▶ _PASSAGE PROVIDED_:
<<<<

Scientists want to know why the number of lobster babies in the Gulf of Maine is declining when their numbers at every other stage of their life cycle remain high.
That question is considered so important to the future of Maine’s $1.5 billion lobster industry that one of Maine’s 200 lobster dealers – Ready Seafood of Portland – is funding a university study to investigate what some scientists call the big disconnect.
“What’s happening to the babies?” asked Brendan Ready. “With all this fishery means to Maine, all the people depending on it, we need to know exactly what’s happening to the babies, exactly what’s going on on the bottom, whether it’s good or bad.”
The babies may be eaten by new predators, like black sea bass, showing up in rapidly warming waters. They may be growing so big during longer summers that scientists mistake fast-growing babies for small-fry juveniles.
Or maybe the Gulf of Maine lobster nursery has gotten bigger, or in this case, deeper.

>>>>

▶ _WHAT THIS TASK INVOLVES_: Revise the passage on lobster babies by rewriting the part that opens with the words containing "The babies may" and closes with "this case, deeper.", putting "striped bass" wherever "black sea bass" appears. The records that come next have no connection to the passage on lobster babies.

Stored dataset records

<<<<

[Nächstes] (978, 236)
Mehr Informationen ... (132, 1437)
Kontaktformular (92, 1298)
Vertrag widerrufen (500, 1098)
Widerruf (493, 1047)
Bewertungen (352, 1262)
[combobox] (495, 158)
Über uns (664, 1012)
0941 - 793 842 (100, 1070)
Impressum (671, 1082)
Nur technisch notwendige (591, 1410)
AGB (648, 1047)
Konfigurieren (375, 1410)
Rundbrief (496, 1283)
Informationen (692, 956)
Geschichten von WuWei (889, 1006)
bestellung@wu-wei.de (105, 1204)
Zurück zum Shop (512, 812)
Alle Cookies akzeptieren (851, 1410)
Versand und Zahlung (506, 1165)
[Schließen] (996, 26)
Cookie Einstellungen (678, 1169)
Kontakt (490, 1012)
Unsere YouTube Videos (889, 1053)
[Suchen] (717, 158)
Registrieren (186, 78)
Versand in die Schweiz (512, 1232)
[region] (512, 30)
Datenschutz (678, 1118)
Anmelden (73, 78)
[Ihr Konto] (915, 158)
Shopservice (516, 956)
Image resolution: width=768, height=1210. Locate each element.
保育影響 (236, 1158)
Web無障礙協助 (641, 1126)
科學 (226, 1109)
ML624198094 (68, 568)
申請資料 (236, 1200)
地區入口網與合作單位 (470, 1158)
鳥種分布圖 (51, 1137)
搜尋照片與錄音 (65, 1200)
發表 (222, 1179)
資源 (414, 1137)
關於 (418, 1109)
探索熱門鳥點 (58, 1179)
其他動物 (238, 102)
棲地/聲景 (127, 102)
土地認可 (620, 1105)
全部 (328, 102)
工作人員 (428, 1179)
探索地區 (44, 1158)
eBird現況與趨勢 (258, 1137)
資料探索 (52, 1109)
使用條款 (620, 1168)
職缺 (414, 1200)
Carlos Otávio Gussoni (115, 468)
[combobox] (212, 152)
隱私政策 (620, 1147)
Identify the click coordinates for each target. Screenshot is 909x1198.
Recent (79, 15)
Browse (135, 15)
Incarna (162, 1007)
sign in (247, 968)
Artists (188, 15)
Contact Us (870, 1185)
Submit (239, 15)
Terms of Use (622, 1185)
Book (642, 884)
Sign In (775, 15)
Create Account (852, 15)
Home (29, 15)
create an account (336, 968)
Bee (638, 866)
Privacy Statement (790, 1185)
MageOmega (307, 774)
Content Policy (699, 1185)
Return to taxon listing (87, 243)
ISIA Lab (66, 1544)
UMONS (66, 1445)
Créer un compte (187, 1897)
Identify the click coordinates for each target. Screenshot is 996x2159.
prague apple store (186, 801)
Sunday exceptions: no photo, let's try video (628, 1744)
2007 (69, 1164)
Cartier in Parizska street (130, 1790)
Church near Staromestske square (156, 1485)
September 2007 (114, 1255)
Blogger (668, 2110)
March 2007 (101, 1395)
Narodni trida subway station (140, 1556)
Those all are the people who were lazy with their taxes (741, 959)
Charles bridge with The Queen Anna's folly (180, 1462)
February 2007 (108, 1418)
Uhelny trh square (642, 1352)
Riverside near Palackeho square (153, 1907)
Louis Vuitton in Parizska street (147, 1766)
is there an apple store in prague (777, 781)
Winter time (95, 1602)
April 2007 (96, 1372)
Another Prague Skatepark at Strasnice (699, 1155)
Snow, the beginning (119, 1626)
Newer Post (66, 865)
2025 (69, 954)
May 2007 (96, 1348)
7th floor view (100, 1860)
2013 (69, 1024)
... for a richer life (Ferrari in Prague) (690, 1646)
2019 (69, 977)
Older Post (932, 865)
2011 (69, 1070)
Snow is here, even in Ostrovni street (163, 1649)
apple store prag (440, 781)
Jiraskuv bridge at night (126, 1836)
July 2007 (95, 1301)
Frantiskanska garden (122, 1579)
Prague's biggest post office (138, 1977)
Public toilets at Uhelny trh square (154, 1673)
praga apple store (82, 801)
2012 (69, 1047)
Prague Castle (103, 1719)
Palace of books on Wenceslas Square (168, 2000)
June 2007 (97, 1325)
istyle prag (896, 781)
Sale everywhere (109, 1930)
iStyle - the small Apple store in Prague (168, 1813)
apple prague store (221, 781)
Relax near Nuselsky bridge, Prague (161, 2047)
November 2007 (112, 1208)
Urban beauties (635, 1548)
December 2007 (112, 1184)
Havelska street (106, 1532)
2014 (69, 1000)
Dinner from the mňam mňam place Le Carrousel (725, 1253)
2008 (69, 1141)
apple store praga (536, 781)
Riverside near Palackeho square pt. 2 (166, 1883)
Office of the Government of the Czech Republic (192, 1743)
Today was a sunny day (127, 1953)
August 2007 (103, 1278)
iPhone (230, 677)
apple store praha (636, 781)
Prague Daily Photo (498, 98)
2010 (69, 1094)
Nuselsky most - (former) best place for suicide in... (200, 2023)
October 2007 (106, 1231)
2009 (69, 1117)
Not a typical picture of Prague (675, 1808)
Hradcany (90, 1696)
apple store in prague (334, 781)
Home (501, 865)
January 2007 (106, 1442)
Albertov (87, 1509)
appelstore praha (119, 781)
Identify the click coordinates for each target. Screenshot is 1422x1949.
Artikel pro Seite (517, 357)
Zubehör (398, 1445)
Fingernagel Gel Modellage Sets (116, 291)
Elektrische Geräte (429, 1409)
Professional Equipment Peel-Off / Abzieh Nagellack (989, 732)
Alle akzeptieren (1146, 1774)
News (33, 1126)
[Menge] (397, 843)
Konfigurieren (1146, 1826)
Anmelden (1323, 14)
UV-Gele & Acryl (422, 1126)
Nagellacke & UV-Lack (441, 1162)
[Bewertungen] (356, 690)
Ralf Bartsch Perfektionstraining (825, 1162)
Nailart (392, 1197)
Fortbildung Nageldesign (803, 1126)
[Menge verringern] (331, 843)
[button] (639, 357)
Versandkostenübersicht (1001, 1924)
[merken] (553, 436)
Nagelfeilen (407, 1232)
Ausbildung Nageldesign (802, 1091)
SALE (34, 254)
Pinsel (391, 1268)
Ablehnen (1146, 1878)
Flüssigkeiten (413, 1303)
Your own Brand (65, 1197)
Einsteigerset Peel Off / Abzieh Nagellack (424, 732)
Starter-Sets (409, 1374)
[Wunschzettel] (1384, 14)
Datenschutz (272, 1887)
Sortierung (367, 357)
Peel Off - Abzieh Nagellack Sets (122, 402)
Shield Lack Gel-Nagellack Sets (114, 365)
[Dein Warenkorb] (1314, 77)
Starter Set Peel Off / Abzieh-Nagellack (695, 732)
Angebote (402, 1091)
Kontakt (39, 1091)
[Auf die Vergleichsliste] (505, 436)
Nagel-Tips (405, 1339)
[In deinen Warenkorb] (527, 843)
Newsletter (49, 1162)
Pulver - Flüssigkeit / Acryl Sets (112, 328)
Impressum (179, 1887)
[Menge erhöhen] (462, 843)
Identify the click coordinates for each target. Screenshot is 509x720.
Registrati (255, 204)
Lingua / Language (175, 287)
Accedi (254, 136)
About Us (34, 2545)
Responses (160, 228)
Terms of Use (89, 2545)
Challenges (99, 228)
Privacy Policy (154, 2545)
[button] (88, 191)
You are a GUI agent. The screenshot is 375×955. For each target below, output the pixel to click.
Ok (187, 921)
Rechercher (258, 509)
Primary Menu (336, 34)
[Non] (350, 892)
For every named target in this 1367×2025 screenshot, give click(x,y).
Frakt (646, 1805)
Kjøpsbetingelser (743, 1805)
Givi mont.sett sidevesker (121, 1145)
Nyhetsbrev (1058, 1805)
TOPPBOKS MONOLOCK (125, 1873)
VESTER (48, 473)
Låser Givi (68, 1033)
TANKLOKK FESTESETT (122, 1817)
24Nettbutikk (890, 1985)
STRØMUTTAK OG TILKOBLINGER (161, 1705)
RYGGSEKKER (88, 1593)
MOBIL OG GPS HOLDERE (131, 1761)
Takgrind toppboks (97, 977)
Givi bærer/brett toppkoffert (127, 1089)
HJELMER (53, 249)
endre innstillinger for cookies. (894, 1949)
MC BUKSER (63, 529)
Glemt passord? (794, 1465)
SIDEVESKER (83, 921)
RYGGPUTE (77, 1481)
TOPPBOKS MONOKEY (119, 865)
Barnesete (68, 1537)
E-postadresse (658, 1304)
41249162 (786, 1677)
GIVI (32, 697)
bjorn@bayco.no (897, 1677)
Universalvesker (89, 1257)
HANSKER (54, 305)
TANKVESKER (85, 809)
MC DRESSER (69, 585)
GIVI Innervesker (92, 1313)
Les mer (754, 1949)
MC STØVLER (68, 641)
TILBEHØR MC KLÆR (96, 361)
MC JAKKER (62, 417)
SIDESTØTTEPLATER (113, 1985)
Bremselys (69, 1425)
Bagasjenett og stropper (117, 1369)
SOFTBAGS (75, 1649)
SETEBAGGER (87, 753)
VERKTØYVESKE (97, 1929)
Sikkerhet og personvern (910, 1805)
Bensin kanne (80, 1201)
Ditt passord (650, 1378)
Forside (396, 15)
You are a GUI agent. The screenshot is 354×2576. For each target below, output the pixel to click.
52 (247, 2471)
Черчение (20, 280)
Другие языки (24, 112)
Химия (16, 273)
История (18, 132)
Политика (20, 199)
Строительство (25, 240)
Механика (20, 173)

>>>>

▶ _RESPONSE_:
The babies may be eaten by new predators, like striped bass, showing up in rapidly warming waters. They may be growing so big during longer summers that scientists mistake fast-growing babies for small-fry juveniles.
Or maybe the Gulf of Maine lobster nursery has gotten bigger, or in this case, deeper.